# Problem Set 1

We are given as input a set of $n$ requests (e.g., for the use of an auditorium), with a known start time $s_i$ and finish time $t_i$ for each request $i$. Assume that all start and finish times are distinct. Two requests conflict if they overlap in time — if one of them starts between the start and finish times of the other. Our goal is to select a maximum-cardinality subset of the given requests that contains no conflicts. (For example, given three requests consuming the intervals [0,3], [2,5], and [4,7], we want to return the first and third requests.) We aim to design a greedy algorithm for this problem with the following form: At each iteration we select a new request $i$, including it in the solution-so-far and deleting from future consideration all requests that conflict with $i$.

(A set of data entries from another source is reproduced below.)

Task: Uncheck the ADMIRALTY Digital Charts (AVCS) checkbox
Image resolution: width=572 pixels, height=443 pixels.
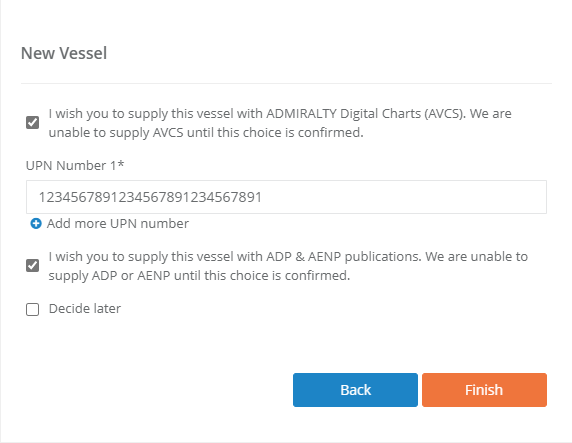Action: tap(32, 123)
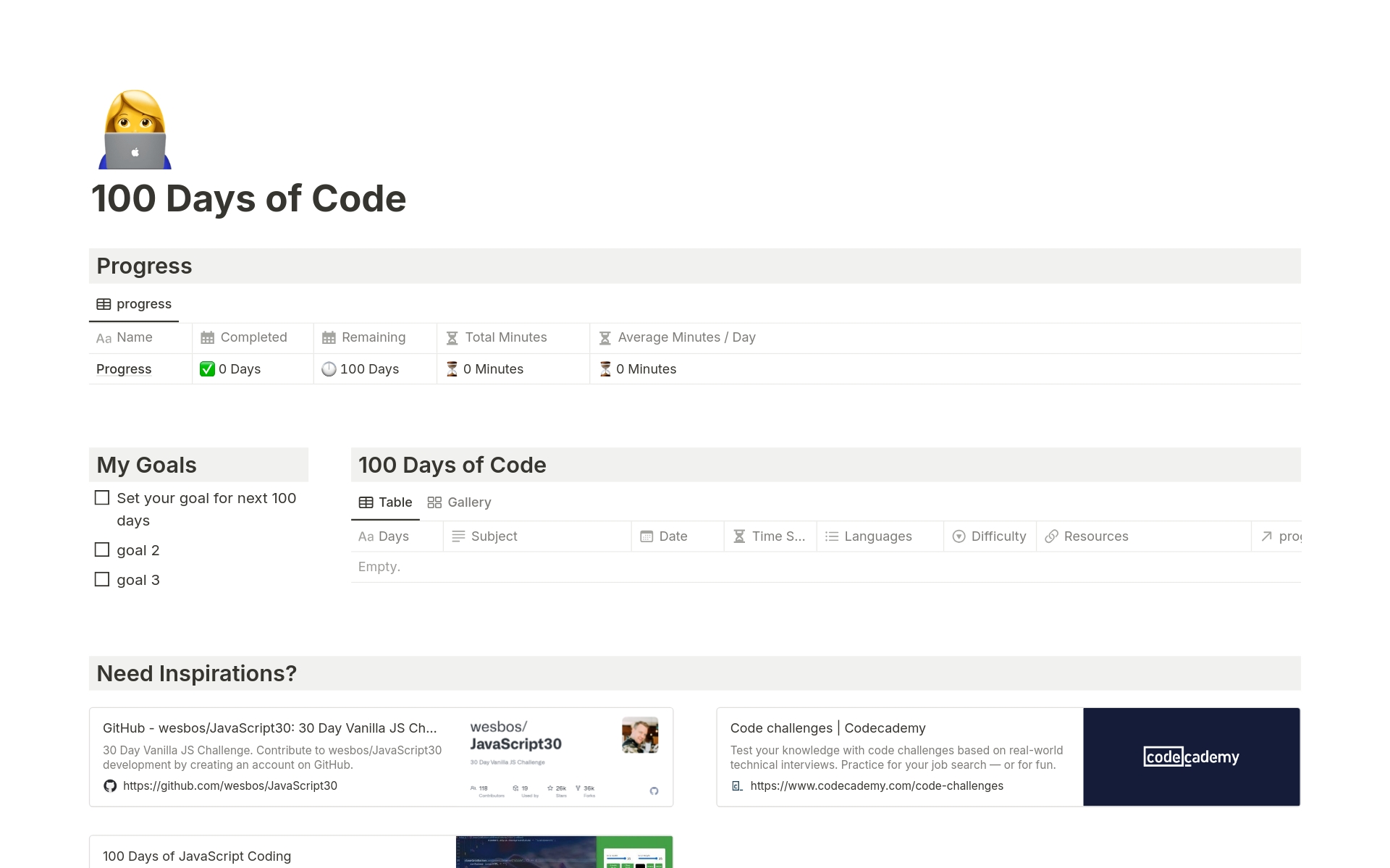Click the hourglass icon on Total Minutes column
Viewport: 1390px width, 868px height.
452,337
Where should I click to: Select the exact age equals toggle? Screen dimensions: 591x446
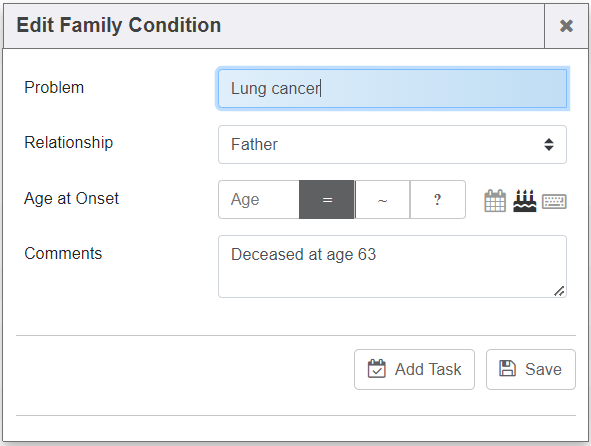point(327,199)

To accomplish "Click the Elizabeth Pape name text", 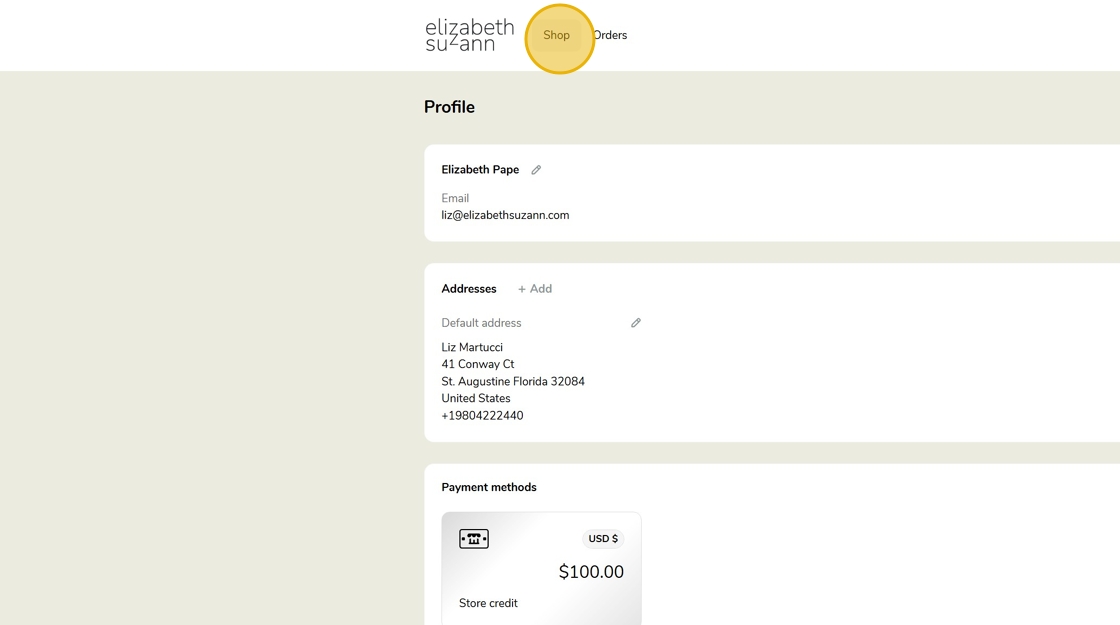I will (480, 170).
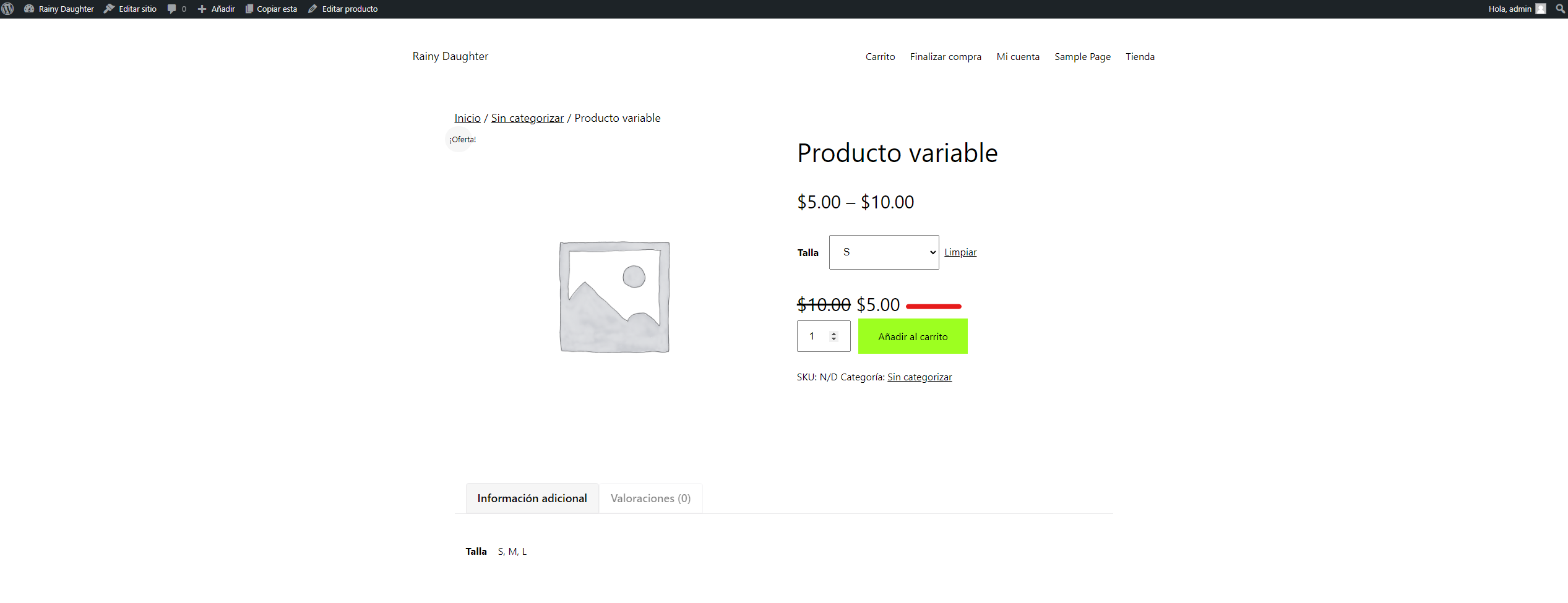Open the comments bubble icon
1568x603 pixels.
pyautogui.click(x=172, y=9)
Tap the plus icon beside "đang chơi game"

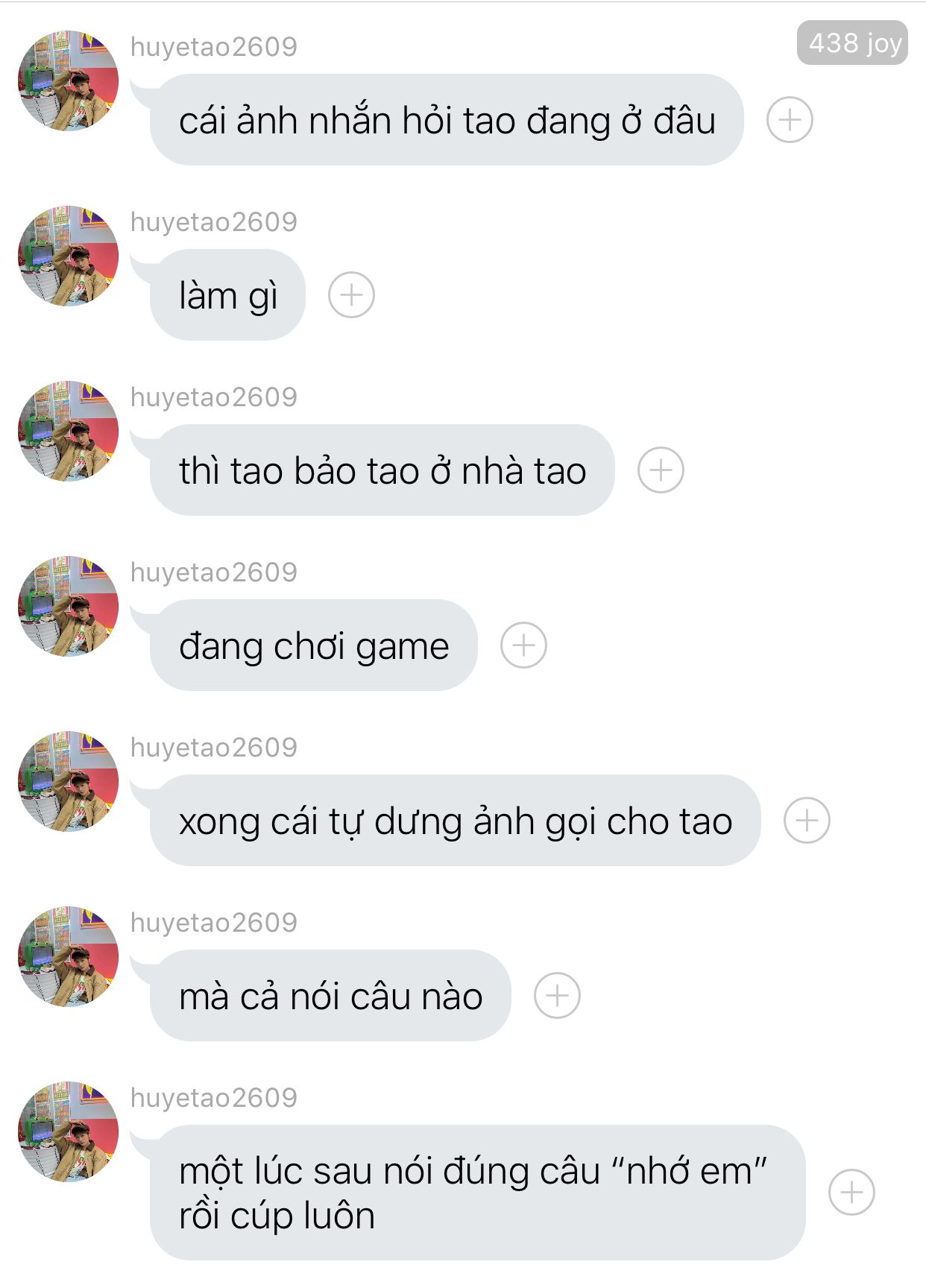click(523, 645)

Which of the following greedy rules is guaranteed to always compute an optimal solution?

• At each iteration, pick the remaining request with the earliest finish time.
• At each iteration, pick the remaining request which requires the least time (i.e., has the smallest value of $t_i - s_i$) (breaking ties arbitrarily).
• At each iteration, pick the remaining request with the earliest start time.
• At each iteration, pick the remaining request with the fewest number of conflicts with other remaining requests (breaking ties arbitrarily).

ANSWER: Consider the following requests:

i | start | finish | duration
-----------------------------
1 | 0     | 3      | 3
2 | 2     | 4      | 2
3 | 3     | 6      | 3


If we pick the request with the smallest $t_i - s_i$, we can only pick $r_1$, whereas just eyeballing shows that the maximum subset should contain $r_1$ and $r_3$. Therefore, option 2 is incorrect.

Consider the following requests:

i | start | finish
------------------
1 | 0     | 6
2 | 2     | 4
3 | 3     | 6


If we pick the request with the earliest time ($r_1$), we cannot pick any from the table above, but if we somehow don’t pick $r_1$, we can pick either one of $r_2$ or $r_3$. Therefore, option 3 is incorrect.

It is shown here that option 4 is incorrect as well, but I honestly don’t understand how they came up with such an example, so I’m going to refrain from copy-pasting it here.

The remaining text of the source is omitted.